Each line below should be reproduced without any alteration.

--------------------------------

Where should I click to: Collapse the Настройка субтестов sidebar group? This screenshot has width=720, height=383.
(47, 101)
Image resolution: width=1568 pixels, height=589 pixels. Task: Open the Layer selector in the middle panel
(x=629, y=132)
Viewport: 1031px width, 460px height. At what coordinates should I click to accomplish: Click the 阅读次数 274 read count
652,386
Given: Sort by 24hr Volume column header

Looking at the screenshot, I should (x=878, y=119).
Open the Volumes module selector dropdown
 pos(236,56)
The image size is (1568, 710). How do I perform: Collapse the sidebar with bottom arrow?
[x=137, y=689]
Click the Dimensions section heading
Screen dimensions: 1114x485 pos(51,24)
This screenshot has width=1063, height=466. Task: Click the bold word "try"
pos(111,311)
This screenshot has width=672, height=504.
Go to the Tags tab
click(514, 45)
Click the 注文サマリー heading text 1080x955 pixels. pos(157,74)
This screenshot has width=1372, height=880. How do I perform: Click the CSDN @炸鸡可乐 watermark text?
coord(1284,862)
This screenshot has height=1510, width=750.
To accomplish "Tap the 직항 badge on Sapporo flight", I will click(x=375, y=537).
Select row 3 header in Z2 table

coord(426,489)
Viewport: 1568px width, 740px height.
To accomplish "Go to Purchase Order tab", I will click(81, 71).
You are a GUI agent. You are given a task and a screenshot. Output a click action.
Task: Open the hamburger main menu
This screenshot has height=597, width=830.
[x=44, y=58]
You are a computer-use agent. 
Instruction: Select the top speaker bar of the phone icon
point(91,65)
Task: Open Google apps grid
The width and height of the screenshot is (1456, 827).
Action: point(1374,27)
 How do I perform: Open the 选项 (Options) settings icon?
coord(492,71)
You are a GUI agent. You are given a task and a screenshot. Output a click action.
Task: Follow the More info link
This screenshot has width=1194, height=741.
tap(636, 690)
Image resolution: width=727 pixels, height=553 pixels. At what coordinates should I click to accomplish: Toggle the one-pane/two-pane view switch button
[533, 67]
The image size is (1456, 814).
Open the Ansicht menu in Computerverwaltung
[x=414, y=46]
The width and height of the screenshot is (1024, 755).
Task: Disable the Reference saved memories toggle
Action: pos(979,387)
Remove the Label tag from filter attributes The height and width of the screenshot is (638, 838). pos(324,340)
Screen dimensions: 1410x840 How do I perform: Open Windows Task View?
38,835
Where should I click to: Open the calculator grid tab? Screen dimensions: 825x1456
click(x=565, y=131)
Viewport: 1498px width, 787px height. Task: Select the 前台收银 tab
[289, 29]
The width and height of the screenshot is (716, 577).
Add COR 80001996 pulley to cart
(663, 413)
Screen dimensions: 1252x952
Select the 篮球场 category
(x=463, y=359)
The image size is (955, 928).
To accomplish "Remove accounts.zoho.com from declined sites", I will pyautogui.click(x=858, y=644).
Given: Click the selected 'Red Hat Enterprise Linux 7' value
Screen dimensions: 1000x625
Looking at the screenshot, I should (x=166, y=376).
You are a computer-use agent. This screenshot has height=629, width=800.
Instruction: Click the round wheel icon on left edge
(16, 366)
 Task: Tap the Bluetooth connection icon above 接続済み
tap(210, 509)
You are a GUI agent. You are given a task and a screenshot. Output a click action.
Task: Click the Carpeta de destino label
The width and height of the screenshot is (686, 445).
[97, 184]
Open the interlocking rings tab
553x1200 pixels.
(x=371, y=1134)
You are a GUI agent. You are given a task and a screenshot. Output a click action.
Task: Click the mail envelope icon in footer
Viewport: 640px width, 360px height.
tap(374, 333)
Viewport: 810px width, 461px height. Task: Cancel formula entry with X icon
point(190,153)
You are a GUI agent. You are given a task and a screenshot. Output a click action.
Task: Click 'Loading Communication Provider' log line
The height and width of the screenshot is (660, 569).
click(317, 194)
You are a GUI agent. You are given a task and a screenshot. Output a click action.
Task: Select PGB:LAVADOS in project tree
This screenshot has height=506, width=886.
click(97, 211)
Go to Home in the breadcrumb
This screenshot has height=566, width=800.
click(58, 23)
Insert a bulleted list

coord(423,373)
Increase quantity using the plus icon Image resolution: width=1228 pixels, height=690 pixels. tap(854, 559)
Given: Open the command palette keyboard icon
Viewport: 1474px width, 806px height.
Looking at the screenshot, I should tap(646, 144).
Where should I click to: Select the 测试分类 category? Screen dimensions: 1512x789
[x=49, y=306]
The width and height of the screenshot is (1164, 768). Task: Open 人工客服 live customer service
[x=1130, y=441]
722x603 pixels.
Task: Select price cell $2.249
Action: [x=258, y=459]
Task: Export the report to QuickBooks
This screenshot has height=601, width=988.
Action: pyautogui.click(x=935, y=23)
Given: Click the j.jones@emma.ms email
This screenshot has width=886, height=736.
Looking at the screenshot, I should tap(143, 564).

--------------------------------

→ Expected answer:
Where should I click to: Collapse the Настройка субтестов sidebar group? This screenshot has width=720, height=383.
(47, 101)
Image resolution: width=1568 pixels, height=589 pixels. Task: Open the Layer selector in the middle panel
(x=629, y=132)
Viewport: 1031px width, 460px height. At what coordinates should I click to accomplish: Click the 阅读次数 274 read count
652,386
Given: Sort by 24hr Volume column header

Looking at the screenshot, I should (x=878, y=119).
Open the Volumes module selector dropdown
 pos(236,56)
The image size is (1568, 710). How do I perform: Collapse the sidebar with bottom arrow?
[x=137, y=689]
Click the Dimensions section heading
Screen dimensions: 1114x485 pos(51,24)
This screenshot has width=1063, height=466. Task: Click the bold word "try"
pos(111,311)
This screenshot has width=672, height=504.
Go to the Tags tab
click(514, 45)
Click the 注文サマリー heading text 1080x955 pixels. pos(157,74)
This screenshot has width=1372, height=880. How do I perform: Click the CSDN @炸鸡可乐 watermark text?
coord(1284,862)
This screenshot has height=1510, width=750.
To accomplish "Tap the 직항 badge on Sapporo flight", I will click(x=375, y=537).
Select row 3 header in Z2 table

coord(426,489)
Viewport: 1568px width, 740px height.
To accomplish "Go to Purchase Order tab", I will click(81, 71).
You are a GUI agent. You are given a task and a screenshot. Output a click action.
Task: Open the hamburger main menu
This screenshot has height=597, width=830.
[x=44, y=58]
You are a computer-use agent. 
Instruction: Select the top speaker bar of the phone icon
point(91,65)
Task: Open Google apps grid
The width and height of the screenshot is (1456, 827).
Action: point(1374,27)
 How do I perform: Open the 选项 (Options) settings icon?
coord(492,71)
You are a GUI agent. You are given a task and a screenshot. Output a click action.
Task: Follow the More info link
This screenshot has width=1194, height=741.
tap(636, 690)
Image resolution: width=727 pixels, height=553 pixels. At what coordinates should I click to accomplish: Toggle the one-pane/two-pane view switch button
[533, 67]
The image size is (1456, 814).
Open the Ansicht menu in Computerverwaltung
[x=414, y=46]
The width and height of the screenshot is (1024, 755).
Task: Disable the Reference saved memories toggle
Action: pos(979,387)
Remove the Label tag from filter attributes The height and width of the screenshot is (638, 838). pos(324,340)
Screen dimensions: 1410x840 How do I perform: Open Windows Task View?
38,835
Where should I click to: Open the calculator grid tab? Screen dimensions: 825x1456
click(x=565, y=131)
Viewport: 1498px width, 787px height. Task: Select the 前台收银 tab
[289, 29]
The width and height of the screenshot is (716, 577).
Add COR 80001996 pulley to cart
(663, 413)
Screen dimensions: 1252x952
Select the 篮球场 category
(x=463, y=359)
The image size is (955, 928).
To accomplish "Remove accounts.zoho.com from declined sites", I will pyautogui.click(x=858, y=644).
Given: Click the selected 'Red Hat Enterprise Linux 7' value
Screen dimensions: 1000x625
Looking at the screenshot, I should (x=166, y=376).
You are a computer-use agent. This screenshot has height=629, width=800.
Instruction: Click the round wheel icon on left edge
(16, 366)
 Task: Tap the Bluetooth connection icon above 接続済み
tap(210, 509)
You are a GUI agent. You are given a task and a screenshot. Output a click action.
Task: Click the Carpeta de destino label
The width and height of the screenshot is (686, 445).
[97, 184]
Open the interlocking rings tab
553x1200 pixels.
(x=371, y=1134)
You are a GUI agent. You are given a task and a screenshot. Output a click action.
Task: Click the mail envelope icon in footer
Viewport: 640px width, 360px height.
tap(374, 333)
Viewport: 810px width, 461px height. Task: Cancel formula entry with X icon
point(190,153)
You are a GUI agent. You are given a task and a screenshot. Output a click action.
Task: Click 'Loading Communication Provider' log line
The height and width of the screenshot is (660, 569).
click(317, 194)
You are a GUI agent. You are given a task and a screenshot. Output a click action.
Task: Select PGB:LAVADOS in project tree
This screenshot has height=506, width=886.
click(97, 211)
Go to Home in the breadcrumb
This screenshot has height=566, width=800.
click(58, 23)
Insert a bulleted list

coord(423,373)
Increase quantity using the plus icon Image resolution: width=1228 pixels, height=690 pixels. tap(854, 559)
Given: Open the command palette keyboard icon
Viewport: 1474px width, 806px height.
Looking at the screenshot, I should tap(646, 144).
Where should I click to: Select the 测试分类 category? Screen dimensions: 1512x789
[x=49, y=306]
The width and height of the screenshot is (1164, 768). Task: Open 人工客服 live customer service
[x=1130, y=441]
722x603 pixels.
Task: Select price cell $2.249
Action: [x=258, y=459]
Task: Export the report to QuickBooks
This screenshot has height=601, width=988.
Action: pyautogui.click(x=935, y=23)
Given: Click the j.jones@emma.ms email
This screenshot has width=886, height=736.
Looking at the screenshot, I should tap(143, 564).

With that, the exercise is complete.